Within the entries below, find the portion that opens with the line containing "At what coordinates should I click to accomplish: Select" and closes with the line containing "You are a computer-use agent. Image". Retype that portion exactly and only.

[Opening DATA UNDER STUDY section]

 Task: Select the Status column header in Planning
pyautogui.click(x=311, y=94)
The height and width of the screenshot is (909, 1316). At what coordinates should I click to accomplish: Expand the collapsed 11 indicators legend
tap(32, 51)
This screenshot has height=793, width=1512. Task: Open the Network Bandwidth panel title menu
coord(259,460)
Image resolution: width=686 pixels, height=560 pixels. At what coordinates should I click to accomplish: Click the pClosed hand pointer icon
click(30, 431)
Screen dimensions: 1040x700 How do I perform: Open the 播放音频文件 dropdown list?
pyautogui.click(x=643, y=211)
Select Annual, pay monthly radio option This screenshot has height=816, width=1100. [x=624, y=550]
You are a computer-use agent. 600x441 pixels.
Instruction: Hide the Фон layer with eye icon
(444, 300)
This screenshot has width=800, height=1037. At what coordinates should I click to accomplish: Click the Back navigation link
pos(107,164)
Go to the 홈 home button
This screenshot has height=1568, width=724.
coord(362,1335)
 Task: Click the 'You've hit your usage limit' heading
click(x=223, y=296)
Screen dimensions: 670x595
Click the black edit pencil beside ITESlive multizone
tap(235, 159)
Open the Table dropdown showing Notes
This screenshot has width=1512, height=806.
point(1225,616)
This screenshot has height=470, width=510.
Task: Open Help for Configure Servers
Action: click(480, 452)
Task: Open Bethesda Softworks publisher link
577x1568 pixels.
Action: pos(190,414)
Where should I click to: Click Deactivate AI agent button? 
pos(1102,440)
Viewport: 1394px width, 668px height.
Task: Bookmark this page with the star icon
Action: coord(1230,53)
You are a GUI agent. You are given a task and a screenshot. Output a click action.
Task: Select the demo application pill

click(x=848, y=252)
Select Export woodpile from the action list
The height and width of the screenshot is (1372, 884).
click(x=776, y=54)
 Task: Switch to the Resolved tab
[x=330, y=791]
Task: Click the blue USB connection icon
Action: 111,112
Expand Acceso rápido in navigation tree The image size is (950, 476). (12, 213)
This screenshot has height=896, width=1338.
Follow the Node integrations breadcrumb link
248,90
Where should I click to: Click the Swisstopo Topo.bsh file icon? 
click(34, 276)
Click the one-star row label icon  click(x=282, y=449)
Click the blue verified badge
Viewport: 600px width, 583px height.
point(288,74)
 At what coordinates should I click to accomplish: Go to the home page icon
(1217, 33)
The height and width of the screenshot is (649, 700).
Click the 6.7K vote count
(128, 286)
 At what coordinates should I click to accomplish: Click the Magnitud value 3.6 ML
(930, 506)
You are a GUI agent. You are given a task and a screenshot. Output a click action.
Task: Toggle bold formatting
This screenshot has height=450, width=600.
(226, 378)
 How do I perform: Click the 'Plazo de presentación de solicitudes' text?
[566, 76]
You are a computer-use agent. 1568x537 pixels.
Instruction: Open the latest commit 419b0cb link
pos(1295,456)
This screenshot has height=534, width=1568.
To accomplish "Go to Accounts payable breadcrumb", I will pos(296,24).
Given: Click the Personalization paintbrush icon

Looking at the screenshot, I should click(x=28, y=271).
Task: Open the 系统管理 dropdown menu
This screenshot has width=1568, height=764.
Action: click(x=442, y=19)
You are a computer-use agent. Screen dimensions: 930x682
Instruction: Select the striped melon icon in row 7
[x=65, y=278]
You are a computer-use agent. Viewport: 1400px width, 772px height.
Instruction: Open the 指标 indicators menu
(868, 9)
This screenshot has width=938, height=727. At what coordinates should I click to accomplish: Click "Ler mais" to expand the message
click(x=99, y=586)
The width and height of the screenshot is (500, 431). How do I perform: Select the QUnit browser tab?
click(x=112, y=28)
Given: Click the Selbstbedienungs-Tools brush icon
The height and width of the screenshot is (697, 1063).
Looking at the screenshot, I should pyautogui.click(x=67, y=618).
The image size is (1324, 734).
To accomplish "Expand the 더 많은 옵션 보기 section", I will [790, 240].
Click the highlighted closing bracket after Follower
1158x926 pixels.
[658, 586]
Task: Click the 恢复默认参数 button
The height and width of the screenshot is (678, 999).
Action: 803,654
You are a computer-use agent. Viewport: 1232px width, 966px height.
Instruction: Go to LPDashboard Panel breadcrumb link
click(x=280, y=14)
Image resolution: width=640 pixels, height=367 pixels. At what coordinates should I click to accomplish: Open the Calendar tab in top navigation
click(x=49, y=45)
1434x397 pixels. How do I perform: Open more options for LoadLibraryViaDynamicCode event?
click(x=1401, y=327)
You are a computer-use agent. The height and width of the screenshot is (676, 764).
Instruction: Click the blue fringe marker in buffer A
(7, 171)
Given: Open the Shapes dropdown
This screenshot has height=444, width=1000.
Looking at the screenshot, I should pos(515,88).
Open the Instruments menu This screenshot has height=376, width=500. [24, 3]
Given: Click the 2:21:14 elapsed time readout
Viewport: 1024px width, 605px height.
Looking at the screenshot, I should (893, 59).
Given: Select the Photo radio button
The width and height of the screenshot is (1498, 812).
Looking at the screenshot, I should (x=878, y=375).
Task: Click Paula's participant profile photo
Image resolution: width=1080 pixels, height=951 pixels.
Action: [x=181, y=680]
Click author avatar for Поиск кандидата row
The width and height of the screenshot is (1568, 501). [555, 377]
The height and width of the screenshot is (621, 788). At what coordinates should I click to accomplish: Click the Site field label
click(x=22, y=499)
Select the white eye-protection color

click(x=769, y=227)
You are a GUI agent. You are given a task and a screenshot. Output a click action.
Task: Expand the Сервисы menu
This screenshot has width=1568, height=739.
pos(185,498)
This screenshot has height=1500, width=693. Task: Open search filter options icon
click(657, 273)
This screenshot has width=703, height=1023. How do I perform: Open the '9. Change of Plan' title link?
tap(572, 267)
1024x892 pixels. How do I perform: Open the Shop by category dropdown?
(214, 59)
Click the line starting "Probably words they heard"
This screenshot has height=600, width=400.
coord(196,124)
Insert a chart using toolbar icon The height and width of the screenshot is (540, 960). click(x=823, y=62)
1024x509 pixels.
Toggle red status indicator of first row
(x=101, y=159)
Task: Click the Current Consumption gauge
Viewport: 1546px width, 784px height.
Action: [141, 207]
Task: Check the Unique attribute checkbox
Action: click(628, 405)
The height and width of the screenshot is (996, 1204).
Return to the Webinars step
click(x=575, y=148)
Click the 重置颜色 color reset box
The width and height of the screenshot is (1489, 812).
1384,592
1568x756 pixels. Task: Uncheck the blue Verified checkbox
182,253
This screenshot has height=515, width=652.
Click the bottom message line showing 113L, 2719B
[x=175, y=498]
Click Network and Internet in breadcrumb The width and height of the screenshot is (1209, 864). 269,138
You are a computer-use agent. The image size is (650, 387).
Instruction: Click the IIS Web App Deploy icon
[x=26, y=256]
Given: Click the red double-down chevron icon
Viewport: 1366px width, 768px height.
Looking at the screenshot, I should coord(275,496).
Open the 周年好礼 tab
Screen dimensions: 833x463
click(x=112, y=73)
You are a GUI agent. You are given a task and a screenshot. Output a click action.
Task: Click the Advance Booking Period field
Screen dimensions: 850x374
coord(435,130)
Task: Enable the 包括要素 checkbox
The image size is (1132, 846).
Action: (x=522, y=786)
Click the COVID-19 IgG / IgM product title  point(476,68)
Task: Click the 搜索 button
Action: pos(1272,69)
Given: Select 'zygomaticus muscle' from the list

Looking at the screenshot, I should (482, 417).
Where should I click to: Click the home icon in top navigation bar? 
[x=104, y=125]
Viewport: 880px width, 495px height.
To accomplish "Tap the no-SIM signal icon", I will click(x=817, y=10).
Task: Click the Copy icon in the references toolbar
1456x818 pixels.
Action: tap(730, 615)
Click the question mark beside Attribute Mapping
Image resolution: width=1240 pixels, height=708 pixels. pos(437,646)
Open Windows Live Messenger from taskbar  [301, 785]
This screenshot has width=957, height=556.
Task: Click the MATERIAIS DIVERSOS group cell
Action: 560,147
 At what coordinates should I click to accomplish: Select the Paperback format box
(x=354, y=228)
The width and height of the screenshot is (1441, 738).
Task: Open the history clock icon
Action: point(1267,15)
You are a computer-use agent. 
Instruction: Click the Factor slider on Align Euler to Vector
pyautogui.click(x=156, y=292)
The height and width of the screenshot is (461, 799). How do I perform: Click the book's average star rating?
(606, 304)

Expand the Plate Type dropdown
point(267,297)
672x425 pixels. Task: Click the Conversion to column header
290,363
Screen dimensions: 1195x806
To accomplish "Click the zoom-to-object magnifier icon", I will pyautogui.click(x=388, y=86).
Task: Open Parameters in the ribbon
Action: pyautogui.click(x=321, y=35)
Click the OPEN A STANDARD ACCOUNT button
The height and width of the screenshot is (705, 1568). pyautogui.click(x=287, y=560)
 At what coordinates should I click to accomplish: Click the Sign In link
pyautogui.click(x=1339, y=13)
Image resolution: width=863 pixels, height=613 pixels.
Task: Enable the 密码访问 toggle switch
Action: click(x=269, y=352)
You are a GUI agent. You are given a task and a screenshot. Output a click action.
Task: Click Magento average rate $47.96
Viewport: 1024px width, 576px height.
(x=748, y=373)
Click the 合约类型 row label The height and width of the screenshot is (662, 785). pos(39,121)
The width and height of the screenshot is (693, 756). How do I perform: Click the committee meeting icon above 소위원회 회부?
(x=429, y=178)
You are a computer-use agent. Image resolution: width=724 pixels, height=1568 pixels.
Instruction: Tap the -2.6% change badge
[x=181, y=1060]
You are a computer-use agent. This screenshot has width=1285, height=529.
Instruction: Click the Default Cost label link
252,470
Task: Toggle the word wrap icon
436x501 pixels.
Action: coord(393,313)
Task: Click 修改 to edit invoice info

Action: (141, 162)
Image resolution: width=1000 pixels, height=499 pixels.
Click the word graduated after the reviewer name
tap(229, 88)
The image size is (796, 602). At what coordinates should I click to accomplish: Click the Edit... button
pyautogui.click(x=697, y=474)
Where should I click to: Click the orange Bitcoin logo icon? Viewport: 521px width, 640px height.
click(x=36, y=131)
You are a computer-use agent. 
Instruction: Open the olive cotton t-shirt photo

[Closing DATA UNDER STUDY section]

RESULT BELOW:
 At what coordinates should I click to accomplish: Select the Paperback format box
(x=354, y=228)
The width and height of the screenshot is (1441, 738).
Task: Open the history clock icon
Action: point(1267,15)
You are a computer-use agent. 
Instruction: Click the Factor slider on Align Euler to Vector
pyautogui.click(x=156, y=292)
The height and width of the screenshot is (461, 799). How do I perform: Click the book's average star rating?
(606, 304)

Expand the Plate Type dropdown
point(267,297)
672x425 pixels. Task: Click the Conversion to column header
290,363
Screen dimensions: 1195x806
To accomplish "Click the zoom-to-object magnifier icon", I will pyautogui.click(x=388, y=86).
Task: Open Parameters in the ribbon
Action: pyautogui.click(x=321, y=35)
Click the OPEN A STANDARD ACCOUNT button
The height and width of the screenshot is (705, 1568). pyautogui.click(x=287, y=560)
 At what coordinates should I click to accomplish: Click the Sign In link
pyautogui.click(x=1339, y=13)
Image resolution: width=863 pixels, height=613 pixels.
Task: Enable the 密码访问 toggle switch
Action: click(x=269, y=352)
You are a GUI agent. You are given a task and a screenshot. Output a click action.
Task: Click Magento average rate $47.96
Viewport: 1024px width, 576px height.
(x=748, y=373)
Click the 合约类型 row label The height and width of the screenshot is (662, 785). pos(39,121)
The width and height of the screenshot is (693, 756). How do I perform: Click the committee meeting icon above 소위원회 회부?
(x=429, y=178)
You are a computer-use agent. Image resolution: width=724 pixels, height=1568 pixels.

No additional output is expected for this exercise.